High-tariff goods imports decline sharply
Published: 22 May 2026, 2:37:15

Imports of high-tariff goods such as vehicles, electronics and cosmetics have fallen sharply in Bangladesh, dealing a major blow to revenue collection at Chattogram Custom House, the country’s largest revenue-generating customs station.
As a result, the customs authority is heading towards another significant revenue shortfall in the 2025-26 fiscal year.
The National Board of Revenue (NBR) set a revenue collection target of Tk100,000 crore for Chattogram Custom House at the beginning of the fiscal year. However, the customs station collected Tk84,000 crore during the first 10 months, from July to April, leaving a shortfall of Tk16,000 crore.
Officials concerned said even if revenue collection reaches expected levels in May and June, the customs authority may still end the fiscal year with a deficit of at least Tk17,000 crore.
Chattogram Custom House may also miss its revenue target for the fifth consecutive fiscal year.
Customs data showed that although overall import volumes increased, revenue suffered due to a decline in high-duty goods imports.
Customs spokesperson and Assistant Commissioner Sharif Mohammad Al Amin said authorities maintained restrictions on opening letters of credit (LCs) for commercial imports throughout the year.
“Imports of products that generate the highest amount of revenue declined significantly,” he said.
He added that the government also reduced or waived duties on several essential commodities to provide relief to consumers, affecting overall revenue collection.
Officials said luxury vehicles remain the single largest source of customs revenue, carrying duty rates ranging from 300 % to 800%.
However, government restrictions aimed at conserving foreign currency reserves and tighter LC controls by banks pushed imports of vehicles and expensive electronic goods close to record lows this fiscal year.

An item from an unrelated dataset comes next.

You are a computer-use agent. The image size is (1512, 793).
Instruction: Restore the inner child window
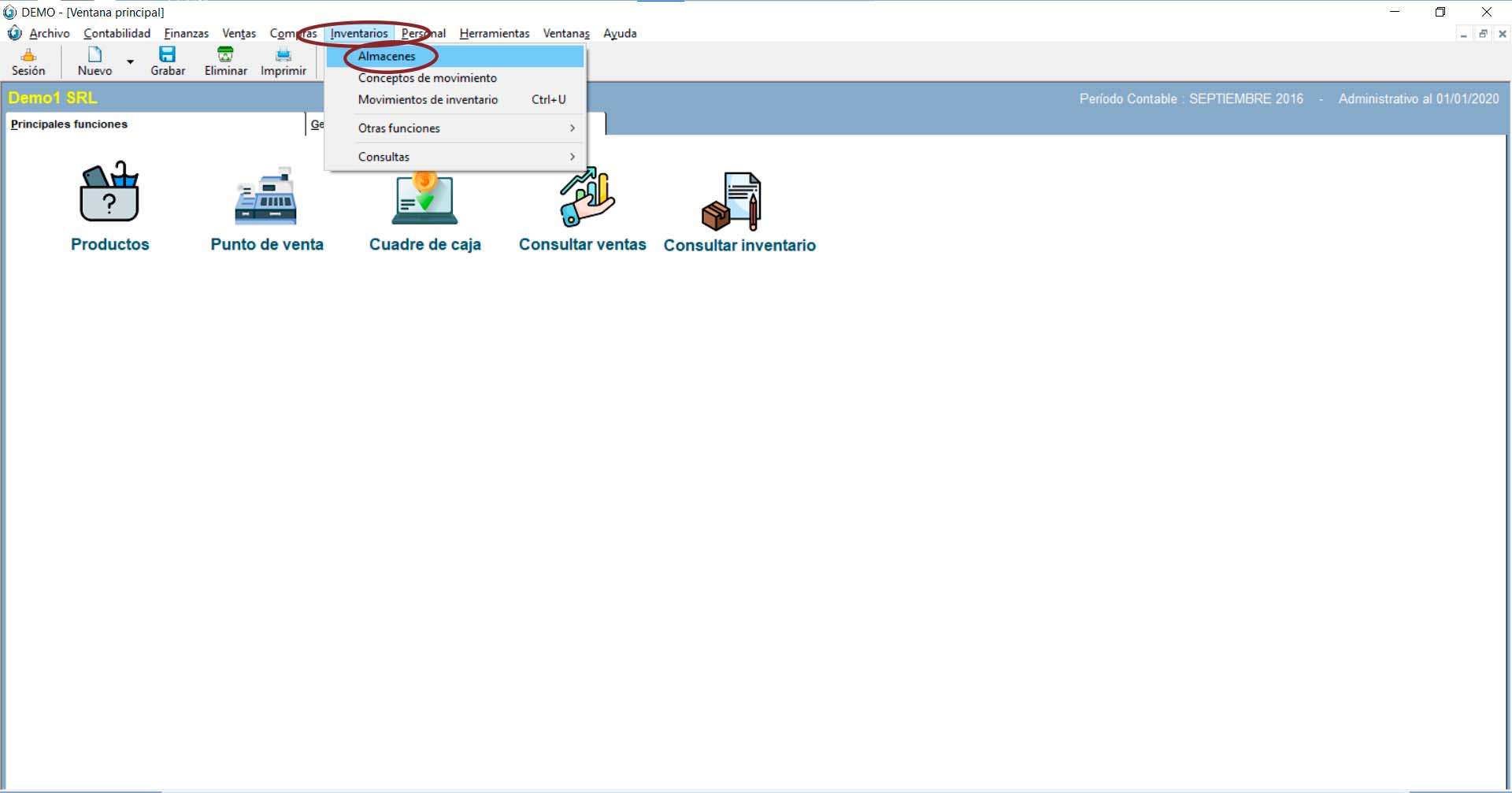pyautogui.click(x=1483, y=34)
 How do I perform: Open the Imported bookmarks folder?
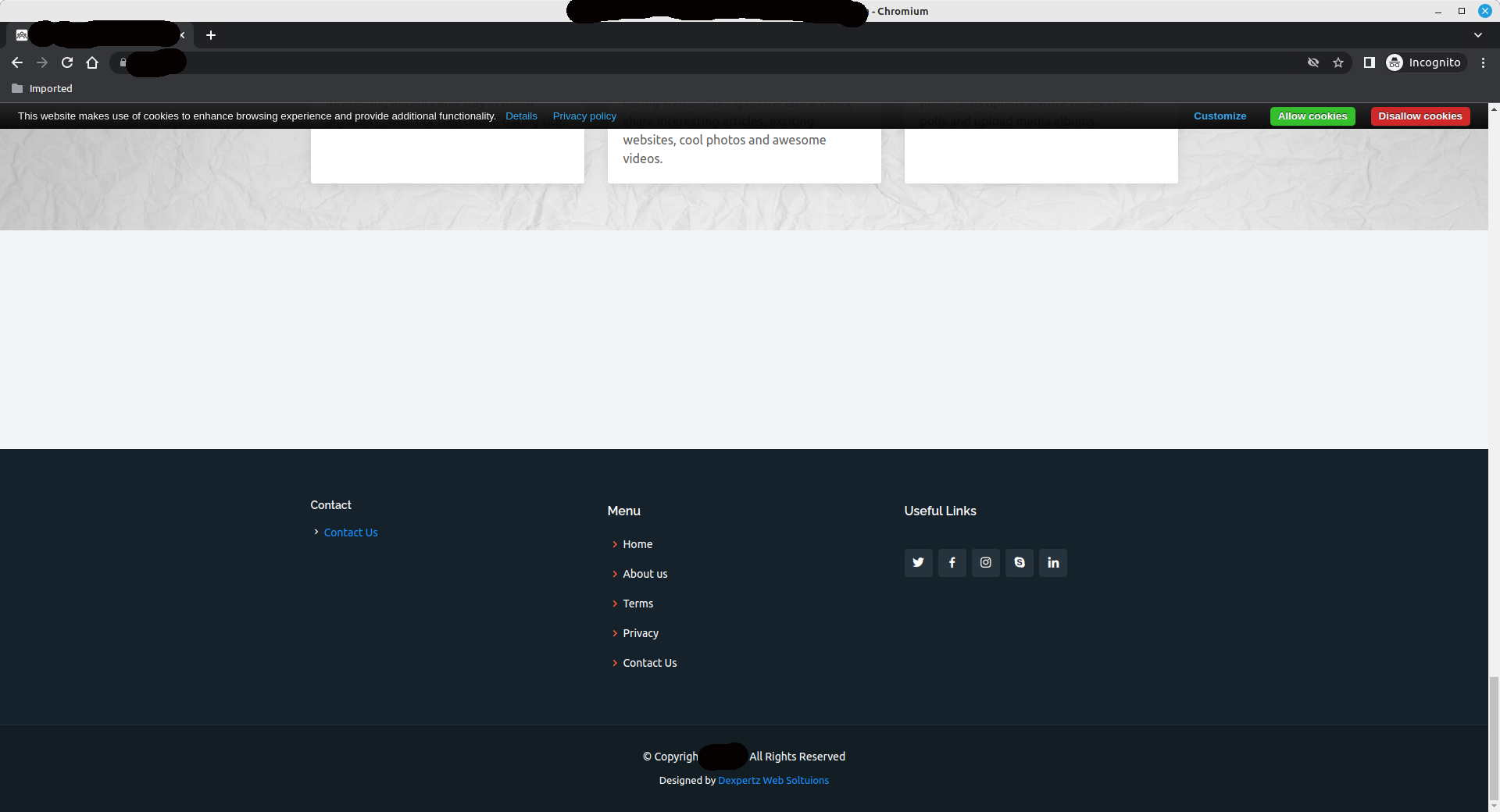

NBR data showed import volumes through Chattogram Port rose by 14.5% during the July-March period compared with the previous fiscal year.
Measured by weight, imports increased by nearly 10 million tonnes.
However, most additional imports involved rice, pulses, edible oil, sugar and fertiliser, many of which carry little or no customs duty.
As a result, higher cargo clearance volumes did not translate into expected revenue growth.
Former joint general secretary of the Chattogram Customs C&F Agents Association Golam Rabbani Reagan said import growth has remained sluggish for the past one and a half years.
“At least seven to eight banks suspended LC opening because of severe liquidity and dollar shortages,” he said.
He added that geopolitical tensions and recent Iran-US tensions also affected business sentiment.
Business owners have also avoided importing high-duty products because domestic demand weakened, he said.
He added that demand for consumer products, vehicles and luxury electronics declined, contributing to the slump in high-tariff imports.
Revenue trends showed Chattogram Custom House failed to meet monthly targets throughout the July-April period.
September came closest to achieving the target, with revenue collection reaching around Tk7,000 crore.
December recorded the largest gap, with revenue collection falling Tk4,500 crore short of the target.
Despite missing overall targets, Chattogram Customs maintained nearly 8% growth in revenue collection compared with the same period of the previous fiscal year.
Revenue collection increased by Tk4,785 crore year-on-year.
Chattogram Port handles nearly 93% of Bangladesh’s import-export trade and around 98% of the country’s container cargo.